As such, he said that South African employers have a vested interest in helping millennials to make better financial decisions. “Employees who are financially unwell are more stressed at work, which negatively impacts their productivity. This is referred to as ‘presenteeism’ – when employees are at work, but are not productive because they are distracted. From an employer’s perspective, an employee benefits solution that enables improved employee financial wellness makes sense. By boosting the financial stability of employees, productivity is improved, which ultimately supports the business’ bottom line.”

The index shows that presenteeism could be costing South African companies an additional R89 billion or 5% of gross operating profits in lost employee productivity. Financial struggles, such as over-indebtedness and a lack of savings for unplanned expenses, make up 22% of all the drivers of presenteeism.

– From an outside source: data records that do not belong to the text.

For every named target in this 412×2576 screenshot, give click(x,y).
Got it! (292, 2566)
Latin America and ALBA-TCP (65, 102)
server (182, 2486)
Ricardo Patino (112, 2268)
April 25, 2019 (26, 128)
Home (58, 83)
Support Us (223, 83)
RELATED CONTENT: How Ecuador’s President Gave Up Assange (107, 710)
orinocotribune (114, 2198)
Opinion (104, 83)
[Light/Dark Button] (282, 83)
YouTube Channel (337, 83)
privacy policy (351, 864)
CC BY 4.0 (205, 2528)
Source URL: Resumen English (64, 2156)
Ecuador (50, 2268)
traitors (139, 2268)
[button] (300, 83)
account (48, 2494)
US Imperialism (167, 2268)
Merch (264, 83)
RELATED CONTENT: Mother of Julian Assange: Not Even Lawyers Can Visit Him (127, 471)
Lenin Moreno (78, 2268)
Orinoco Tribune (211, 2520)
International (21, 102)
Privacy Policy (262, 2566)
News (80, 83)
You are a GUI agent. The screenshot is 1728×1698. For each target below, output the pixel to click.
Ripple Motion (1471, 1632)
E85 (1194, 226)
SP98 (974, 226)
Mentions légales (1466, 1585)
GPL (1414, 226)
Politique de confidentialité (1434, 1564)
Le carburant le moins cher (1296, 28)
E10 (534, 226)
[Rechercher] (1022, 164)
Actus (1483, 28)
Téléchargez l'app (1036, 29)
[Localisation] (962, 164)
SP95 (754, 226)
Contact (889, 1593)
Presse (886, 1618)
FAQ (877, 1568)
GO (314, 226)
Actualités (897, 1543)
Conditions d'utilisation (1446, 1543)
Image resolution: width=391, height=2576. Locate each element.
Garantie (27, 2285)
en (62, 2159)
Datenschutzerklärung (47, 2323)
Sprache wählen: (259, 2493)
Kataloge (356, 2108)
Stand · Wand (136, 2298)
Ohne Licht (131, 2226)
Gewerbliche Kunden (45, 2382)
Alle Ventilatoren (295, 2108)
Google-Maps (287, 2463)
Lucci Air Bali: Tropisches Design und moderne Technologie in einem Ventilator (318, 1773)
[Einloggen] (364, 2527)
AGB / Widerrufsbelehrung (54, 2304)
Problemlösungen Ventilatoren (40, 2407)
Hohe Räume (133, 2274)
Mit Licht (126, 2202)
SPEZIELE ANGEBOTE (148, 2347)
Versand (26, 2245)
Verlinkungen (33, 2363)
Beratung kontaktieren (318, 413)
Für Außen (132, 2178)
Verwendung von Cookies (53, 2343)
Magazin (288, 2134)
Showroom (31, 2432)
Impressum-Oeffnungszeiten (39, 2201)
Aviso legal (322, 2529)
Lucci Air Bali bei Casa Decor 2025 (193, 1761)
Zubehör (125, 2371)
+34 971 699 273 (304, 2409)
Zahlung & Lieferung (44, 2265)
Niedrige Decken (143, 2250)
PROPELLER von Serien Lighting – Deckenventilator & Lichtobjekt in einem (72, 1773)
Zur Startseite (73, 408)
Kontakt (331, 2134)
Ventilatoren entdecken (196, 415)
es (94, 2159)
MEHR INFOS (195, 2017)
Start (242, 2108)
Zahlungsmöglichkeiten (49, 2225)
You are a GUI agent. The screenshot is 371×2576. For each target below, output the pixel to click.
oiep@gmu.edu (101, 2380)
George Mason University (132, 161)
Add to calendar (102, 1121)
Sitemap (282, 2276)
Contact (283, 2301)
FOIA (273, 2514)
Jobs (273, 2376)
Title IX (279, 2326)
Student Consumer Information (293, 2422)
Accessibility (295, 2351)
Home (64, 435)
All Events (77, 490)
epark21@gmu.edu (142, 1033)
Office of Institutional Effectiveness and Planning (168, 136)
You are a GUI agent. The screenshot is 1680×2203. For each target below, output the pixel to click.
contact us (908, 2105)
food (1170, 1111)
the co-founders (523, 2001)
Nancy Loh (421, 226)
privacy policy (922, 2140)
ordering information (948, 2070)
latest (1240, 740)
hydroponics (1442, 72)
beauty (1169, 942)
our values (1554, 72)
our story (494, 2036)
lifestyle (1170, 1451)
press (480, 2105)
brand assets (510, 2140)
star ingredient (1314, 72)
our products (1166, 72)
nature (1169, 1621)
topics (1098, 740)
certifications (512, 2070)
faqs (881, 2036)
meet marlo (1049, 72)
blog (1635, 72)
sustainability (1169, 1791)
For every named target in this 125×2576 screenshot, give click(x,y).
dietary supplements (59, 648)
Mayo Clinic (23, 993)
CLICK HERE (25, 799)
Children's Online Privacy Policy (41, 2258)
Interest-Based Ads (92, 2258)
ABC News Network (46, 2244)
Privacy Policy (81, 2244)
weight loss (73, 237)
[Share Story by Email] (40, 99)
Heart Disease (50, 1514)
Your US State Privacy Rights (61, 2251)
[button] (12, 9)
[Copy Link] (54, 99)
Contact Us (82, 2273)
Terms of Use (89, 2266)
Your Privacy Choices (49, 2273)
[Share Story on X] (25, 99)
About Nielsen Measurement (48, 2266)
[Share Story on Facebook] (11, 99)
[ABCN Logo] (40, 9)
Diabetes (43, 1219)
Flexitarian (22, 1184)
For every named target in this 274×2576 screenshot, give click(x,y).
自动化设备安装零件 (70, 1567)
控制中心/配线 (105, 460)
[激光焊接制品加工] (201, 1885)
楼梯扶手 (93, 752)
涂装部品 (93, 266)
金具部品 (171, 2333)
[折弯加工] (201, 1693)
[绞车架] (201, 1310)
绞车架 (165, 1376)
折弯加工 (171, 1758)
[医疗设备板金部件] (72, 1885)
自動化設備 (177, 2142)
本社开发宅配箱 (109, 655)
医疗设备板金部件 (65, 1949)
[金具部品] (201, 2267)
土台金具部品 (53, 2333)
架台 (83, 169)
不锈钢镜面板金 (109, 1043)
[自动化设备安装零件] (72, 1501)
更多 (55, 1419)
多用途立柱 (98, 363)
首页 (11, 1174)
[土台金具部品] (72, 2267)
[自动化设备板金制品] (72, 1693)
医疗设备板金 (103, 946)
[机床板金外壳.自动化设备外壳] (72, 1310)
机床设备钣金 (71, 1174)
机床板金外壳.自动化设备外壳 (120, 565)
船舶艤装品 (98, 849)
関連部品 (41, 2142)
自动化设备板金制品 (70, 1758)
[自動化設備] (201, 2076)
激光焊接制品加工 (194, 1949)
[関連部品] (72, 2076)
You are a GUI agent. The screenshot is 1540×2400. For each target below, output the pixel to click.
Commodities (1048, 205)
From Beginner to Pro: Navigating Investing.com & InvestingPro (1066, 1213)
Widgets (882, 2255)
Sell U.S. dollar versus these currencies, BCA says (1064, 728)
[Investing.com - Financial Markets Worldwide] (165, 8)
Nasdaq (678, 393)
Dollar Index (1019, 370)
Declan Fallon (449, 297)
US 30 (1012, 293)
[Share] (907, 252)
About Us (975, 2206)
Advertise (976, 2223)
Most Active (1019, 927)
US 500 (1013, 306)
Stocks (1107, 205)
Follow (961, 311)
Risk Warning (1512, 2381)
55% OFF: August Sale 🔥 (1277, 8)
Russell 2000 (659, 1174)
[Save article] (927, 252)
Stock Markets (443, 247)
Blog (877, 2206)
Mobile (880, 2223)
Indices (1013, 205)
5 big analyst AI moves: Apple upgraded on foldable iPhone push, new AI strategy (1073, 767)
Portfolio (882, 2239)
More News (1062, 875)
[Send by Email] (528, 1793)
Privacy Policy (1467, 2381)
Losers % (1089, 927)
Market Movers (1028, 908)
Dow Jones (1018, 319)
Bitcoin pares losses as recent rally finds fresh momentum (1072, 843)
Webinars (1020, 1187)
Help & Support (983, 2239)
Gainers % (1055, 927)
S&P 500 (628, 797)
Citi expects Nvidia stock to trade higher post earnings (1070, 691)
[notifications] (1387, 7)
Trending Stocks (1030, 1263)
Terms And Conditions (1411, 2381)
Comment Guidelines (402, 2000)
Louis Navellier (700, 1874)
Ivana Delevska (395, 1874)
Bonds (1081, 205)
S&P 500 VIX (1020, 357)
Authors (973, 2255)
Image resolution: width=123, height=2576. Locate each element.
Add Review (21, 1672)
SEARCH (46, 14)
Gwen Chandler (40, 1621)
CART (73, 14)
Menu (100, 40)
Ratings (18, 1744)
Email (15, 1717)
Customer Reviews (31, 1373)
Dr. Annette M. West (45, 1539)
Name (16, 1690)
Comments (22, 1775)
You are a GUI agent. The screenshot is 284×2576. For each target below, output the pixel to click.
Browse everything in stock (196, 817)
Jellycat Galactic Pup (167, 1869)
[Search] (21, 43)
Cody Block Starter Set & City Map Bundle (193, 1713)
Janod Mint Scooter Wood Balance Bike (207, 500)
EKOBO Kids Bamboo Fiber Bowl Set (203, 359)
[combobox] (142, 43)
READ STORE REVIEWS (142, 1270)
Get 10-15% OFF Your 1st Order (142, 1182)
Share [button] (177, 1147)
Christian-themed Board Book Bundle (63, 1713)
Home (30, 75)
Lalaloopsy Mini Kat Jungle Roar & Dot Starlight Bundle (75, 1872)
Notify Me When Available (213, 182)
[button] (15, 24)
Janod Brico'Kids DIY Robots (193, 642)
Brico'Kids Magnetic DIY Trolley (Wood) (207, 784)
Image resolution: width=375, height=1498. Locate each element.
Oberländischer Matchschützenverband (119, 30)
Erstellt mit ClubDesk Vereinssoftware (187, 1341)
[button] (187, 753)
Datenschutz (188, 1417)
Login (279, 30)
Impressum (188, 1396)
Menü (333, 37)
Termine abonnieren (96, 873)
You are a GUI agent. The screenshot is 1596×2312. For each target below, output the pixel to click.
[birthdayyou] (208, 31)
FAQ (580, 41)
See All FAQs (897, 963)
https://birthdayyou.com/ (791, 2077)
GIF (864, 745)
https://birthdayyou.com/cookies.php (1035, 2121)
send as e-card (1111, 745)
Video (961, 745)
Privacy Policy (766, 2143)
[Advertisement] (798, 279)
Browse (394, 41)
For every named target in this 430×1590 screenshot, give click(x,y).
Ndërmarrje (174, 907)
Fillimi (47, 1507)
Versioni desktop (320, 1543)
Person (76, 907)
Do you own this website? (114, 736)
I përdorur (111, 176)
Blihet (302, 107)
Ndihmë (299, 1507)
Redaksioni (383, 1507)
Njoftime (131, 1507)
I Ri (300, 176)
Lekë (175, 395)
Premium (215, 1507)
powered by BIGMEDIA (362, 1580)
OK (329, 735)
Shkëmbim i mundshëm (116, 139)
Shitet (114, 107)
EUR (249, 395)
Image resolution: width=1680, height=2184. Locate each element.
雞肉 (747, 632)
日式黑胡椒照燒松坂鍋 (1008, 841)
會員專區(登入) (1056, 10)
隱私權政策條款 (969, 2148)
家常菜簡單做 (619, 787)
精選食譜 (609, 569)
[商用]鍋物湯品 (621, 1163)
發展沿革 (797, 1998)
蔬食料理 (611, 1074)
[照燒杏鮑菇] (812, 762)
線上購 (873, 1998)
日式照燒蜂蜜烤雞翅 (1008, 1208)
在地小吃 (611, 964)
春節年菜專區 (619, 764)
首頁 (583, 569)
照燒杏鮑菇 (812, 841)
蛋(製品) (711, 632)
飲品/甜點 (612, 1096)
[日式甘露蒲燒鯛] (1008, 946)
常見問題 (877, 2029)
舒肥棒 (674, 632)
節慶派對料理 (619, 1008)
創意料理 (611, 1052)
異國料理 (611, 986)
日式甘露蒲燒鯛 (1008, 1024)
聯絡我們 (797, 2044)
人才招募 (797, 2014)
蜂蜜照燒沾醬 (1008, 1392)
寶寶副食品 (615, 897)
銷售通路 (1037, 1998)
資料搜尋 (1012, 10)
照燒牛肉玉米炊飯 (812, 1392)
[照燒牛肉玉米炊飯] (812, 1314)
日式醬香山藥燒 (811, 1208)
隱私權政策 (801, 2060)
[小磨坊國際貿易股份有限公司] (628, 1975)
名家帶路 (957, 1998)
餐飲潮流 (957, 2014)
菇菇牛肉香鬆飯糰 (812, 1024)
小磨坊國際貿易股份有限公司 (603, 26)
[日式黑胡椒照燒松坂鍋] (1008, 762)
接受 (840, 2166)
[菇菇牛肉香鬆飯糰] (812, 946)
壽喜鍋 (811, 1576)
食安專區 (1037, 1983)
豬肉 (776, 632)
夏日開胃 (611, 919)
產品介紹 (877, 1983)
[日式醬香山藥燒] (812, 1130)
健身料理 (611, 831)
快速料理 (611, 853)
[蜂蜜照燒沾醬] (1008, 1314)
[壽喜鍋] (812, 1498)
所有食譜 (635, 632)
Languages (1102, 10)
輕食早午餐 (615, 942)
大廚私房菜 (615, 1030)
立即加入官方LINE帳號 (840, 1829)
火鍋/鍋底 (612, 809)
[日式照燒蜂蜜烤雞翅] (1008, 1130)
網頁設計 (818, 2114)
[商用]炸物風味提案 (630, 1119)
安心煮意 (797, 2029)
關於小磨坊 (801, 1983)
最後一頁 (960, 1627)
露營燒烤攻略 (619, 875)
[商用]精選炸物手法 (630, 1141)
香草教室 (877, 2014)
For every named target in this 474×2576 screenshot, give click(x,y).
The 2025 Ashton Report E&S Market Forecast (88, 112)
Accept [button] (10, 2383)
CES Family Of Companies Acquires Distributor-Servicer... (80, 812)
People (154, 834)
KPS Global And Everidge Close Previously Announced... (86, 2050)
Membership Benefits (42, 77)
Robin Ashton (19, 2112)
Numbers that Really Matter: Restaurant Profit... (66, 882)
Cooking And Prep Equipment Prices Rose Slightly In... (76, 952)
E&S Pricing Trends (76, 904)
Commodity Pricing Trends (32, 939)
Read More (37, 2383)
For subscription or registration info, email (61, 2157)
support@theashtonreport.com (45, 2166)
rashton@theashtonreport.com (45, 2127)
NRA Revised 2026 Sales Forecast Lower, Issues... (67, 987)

Portrag said it is therefore paramount for the future of South Africa’s economy that employers do their utmost to encourage millennials to save better for expected and unexpected expenses that they may incur.

“This begins with understanding the common money mistakes that South African millennials are making by ‘living in the now’ and failing to prepare financially.” He said that only a handful of millennials save enough for retirement. “However, the rest still have time to change this behaviour by making sure their retirement contribution is appropriate and that they keep their retirement savings invested when they change jobs instead of taking it in cash.”

Millennials’ lack of financial provision is not limited to their retirement savings only, he said. “It also includes their lack of provision for insurance cover for unexpected incidents like disability, based on the analytics. Millennials are generally underinsured for death and disability.” Given millennials’ low propensity to save for retirement and unexpected life events, he said that employee benefits should ideally be integrated and flexible to assist them in making better financial decisions and to adopt healthy saving habits.

“Financial advisers should consider millennials’ poor financial habits when providing their clients with ‘best-of-advice’ solutions. An ideal employee benefits solution could change millennials’ poor spending habits and therefore financially enhance South Africa’s young workforce,” Portrag said.